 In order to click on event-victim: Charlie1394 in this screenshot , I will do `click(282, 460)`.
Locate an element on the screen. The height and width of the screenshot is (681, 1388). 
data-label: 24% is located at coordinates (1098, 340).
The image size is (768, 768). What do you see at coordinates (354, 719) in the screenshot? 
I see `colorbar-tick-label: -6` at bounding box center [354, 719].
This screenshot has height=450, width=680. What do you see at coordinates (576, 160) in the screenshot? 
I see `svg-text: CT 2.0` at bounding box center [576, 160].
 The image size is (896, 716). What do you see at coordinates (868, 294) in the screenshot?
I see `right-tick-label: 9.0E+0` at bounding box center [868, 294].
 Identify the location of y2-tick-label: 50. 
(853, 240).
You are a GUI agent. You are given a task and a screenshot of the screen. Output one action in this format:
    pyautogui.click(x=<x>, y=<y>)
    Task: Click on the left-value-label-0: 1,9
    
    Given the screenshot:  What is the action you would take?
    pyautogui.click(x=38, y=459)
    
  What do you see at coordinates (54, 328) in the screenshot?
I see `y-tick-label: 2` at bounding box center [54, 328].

● Exercise: Copy each of the records above word for word, with nothing changed, added, or left out.

● Worked solution:
 In order to click on event-victim: Charlie1394 in this screenshot , I will do `click(282, 460)`.
Locate an element on the screen. The height and width of the screenshot is (681, 1388). 
data-label: 24% is located at coordinates (1098, 340).
The image size is (768, 768). What do you see at coordinates (354, 719) in the screenshot? 
I see `colorbar-tick-label: -6` at bounding box center [354, 719].
This screenshot has height=450, width=680. What do you see at coordinates (576, 160) in the screenshot? 
I see `svg-text: CT 2.0` at bounding box center [576, 160].
 The image size is (896, 716). What do you see at coordinates (868, 294) in the screenshot?
I see `right-tick-label: 9.0E+0` at bounding box center [868, 294].
 Identify the location of y2-tick-label: 50. 
(853, 240).
You are a GUI agent. You are given a task and a screenshot of the screen. Output one action in this format:
    pyautogui.click(x=<x>, y=<y>)
    Task: Click on the left-value-label-0: 1,9
    
    Given the screenshot:  What is the action you would take?
    pyautogui.click(x=38, y=459)
    
  What do you see at coordinates (54, 328) in the screenshot?
I see `y-tick-label: 2` at bounding box center [54, 328].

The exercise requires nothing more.